(The Root) — On Wednesday, less than two months after the Department of Justice filed a lawsuit against Mississippi officials for systematically incarcerating African-American children, the Senate heard its first-ever testimony about the “school-to-prison pipeline” — the label assigned to the nationwide pattern of young people being sent to police stations, courtrooms and juvenile-detention centers for minor or trivial offenses.
The hearing before the Senate Judiciary Subcommittee on the Constitution, Civil Rights and Human Rights, and chaired by Sen. Dick Durbin (D-Ill.), was attended by students, parents, civil rights advocates and other community leaders.
No huge surprise: According to Judith Browne Dianis, co-director of civil rights organization the Advancement Project, who provided testimony at the hearing, black and Latino students are punished more harshly than white youths for the same minor infractions.
Dianis, a pioneer of the movement to end the school-to-prison pipeline, offered expert testimony criticizing the unnecessarily harsh practices as ineffective in improving school achievement and safety, and a waste of taxpayer resources.
“Overly harsh discipline policies lead to high dropout rates, lower academic achievement and students not getting the help they need,” she said.

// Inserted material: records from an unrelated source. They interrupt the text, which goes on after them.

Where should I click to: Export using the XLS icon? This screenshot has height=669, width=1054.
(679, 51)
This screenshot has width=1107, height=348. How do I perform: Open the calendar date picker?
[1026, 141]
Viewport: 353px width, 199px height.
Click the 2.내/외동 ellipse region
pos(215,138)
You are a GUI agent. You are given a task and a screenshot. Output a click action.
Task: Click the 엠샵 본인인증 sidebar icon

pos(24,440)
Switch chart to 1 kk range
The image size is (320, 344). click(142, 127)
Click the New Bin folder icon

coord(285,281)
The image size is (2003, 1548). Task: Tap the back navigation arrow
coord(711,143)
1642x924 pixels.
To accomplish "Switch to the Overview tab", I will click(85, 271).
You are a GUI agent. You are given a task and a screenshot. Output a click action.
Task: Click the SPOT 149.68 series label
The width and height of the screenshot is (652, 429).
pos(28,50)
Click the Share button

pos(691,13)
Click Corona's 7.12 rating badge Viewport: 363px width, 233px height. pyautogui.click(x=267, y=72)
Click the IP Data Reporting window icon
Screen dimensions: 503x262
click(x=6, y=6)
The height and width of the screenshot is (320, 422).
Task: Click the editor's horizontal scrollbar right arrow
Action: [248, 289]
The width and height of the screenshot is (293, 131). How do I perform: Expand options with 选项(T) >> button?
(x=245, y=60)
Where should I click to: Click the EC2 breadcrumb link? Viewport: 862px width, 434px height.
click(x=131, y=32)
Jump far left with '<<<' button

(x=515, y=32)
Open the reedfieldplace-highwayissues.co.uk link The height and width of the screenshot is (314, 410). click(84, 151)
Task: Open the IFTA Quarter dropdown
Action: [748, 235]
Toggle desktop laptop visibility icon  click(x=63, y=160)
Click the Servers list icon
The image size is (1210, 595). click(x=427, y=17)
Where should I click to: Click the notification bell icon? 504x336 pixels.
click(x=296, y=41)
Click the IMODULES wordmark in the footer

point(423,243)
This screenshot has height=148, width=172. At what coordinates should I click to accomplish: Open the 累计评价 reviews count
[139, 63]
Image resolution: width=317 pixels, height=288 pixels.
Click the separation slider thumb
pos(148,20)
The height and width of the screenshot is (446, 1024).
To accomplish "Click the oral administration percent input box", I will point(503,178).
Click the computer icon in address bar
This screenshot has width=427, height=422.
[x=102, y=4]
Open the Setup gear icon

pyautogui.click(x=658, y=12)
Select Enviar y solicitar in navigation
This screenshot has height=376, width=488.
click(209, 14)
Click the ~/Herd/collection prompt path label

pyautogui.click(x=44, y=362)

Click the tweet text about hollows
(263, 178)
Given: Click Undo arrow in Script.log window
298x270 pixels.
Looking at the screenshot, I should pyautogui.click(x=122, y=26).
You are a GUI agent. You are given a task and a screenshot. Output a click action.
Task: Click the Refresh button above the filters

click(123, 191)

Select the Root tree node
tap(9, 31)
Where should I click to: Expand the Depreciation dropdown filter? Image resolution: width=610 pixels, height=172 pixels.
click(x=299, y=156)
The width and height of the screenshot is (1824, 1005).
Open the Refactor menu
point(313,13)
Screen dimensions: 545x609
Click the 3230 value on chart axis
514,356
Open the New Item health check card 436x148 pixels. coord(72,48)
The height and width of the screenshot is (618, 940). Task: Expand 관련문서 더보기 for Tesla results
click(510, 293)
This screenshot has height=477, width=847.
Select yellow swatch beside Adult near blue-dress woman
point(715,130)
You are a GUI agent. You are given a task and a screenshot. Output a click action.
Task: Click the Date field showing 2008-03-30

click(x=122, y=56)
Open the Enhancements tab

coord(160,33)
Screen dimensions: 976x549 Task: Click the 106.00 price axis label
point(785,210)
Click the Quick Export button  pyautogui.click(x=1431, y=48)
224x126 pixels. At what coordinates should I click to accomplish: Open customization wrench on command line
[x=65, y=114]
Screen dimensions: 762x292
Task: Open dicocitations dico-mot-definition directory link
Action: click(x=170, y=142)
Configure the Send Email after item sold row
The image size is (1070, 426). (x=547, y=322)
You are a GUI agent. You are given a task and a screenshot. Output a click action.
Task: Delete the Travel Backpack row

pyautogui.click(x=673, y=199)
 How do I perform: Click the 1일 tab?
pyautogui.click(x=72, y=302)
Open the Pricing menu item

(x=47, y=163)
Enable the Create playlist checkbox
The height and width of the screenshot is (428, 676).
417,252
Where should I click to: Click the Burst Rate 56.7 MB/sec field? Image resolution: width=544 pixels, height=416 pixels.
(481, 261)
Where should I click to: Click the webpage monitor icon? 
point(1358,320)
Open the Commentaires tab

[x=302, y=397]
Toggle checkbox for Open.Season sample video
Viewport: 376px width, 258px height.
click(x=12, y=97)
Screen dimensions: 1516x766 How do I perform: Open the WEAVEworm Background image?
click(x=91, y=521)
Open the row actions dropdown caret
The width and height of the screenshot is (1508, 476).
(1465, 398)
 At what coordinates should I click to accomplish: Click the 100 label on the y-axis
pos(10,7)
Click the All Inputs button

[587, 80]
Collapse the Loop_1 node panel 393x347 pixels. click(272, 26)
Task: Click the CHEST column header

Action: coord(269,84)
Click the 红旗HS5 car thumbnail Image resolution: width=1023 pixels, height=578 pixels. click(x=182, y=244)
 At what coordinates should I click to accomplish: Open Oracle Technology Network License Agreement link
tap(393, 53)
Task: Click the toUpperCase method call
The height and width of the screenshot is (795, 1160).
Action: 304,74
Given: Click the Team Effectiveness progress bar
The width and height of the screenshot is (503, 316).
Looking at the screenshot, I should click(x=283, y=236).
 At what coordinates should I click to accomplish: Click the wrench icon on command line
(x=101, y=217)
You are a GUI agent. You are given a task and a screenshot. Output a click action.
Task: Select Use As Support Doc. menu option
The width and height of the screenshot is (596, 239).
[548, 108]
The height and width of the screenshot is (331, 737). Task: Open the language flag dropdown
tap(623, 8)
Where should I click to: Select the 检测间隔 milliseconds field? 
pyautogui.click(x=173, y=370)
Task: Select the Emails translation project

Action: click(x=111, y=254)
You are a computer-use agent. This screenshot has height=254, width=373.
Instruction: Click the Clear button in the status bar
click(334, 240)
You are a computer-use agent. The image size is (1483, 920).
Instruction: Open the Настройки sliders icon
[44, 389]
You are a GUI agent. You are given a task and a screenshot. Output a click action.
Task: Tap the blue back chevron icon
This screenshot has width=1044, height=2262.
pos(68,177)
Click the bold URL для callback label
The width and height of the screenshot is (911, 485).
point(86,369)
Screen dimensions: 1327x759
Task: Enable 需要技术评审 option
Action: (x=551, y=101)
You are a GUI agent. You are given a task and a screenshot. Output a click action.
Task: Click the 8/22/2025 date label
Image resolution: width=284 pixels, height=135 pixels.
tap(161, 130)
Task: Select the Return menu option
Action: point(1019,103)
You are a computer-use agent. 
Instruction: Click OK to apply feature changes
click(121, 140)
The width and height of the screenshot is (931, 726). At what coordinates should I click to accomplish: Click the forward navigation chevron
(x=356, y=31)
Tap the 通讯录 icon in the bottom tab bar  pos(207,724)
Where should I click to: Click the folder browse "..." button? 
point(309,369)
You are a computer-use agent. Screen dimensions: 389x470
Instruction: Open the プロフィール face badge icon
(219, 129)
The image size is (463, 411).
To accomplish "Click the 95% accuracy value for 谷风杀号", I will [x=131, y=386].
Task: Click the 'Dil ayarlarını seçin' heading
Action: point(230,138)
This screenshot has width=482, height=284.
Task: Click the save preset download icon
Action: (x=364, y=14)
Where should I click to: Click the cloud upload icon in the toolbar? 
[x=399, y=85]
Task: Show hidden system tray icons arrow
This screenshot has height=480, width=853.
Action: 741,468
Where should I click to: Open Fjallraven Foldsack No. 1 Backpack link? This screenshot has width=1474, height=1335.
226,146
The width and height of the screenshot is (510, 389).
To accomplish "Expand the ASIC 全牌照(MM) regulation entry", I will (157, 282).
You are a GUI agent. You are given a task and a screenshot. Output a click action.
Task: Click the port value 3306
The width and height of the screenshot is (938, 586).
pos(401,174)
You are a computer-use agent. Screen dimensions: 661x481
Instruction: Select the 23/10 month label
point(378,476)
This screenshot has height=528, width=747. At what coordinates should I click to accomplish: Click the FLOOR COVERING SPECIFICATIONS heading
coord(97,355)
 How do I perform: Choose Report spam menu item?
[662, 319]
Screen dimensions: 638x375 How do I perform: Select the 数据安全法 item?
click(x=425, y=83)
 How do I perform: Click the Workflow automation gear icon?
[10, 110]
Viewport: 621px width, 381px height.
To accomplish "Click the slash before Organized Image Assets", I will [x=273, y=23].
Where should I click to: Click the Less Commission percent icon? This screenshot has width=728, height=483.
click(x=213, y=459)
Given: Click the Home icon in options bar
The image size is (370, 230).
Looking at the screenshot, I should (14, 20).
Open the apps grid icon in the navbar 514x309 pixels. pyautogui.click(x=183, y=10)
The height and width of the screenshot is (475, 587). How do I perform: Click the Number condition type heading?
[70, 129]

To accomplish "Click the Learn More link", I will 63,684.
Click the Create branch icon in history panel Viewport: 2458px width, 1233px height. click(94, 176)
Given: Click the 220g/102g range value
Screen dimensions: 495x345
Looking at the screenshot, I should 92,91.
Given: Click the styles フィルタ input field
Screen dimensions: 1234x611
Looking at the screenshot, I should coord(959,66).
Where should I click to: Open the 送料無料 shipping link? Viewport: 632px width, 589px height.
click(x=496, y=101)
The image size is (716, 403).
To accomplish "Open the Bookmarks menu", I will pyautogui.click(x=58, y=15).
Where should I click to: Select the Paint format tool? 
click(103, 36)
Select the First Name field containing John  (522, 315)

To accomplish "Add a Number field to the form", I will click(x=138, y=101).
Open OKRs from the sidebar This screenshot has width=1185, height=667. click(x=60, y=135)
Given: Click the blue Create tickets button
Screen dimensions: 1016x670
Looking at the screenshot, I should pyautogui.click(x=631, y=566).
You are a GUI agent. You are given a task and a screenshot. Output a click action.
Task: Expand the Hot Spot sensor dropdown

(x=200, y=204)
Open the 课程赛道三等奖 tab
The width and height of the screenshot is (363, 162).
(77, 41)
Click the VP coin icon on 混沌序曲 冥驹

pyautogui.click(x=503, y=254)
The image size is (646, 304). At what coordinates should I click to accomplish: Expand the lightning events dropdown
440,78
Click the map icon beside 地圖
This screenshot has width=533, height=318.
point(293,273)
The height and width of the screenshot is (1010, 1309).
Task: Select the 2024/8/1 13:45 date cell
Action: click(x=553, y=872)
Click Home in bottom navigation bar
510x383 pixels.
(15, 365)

Other witnesses include former Chicago public school student Edward Ward; Judge Steven Teske of the Clayton County Juvenile Court in Georgia; Ohio Attorney General Mike DeWine; Deborah Delisle, assistant secretary for elementary and secondary education at the U.S. Department of Education; Melodee Hanes, acting administrator of the Office of Juvenile Justice and Delinquency Prevention; and Andrew Coulson, from the Cato Institute. Plus, students added to the record written accounts of their experiences in high-security schools with extreme discipline policies.
In addition to putting the national spotlight on the school discipline problem, witnesses explored proven alternatives to harsh discipline practices. Their hope, as Dianis put it, is to replace the pipeline with an approach that “keeps kids in school and on a pathway to a career or college, not prison.”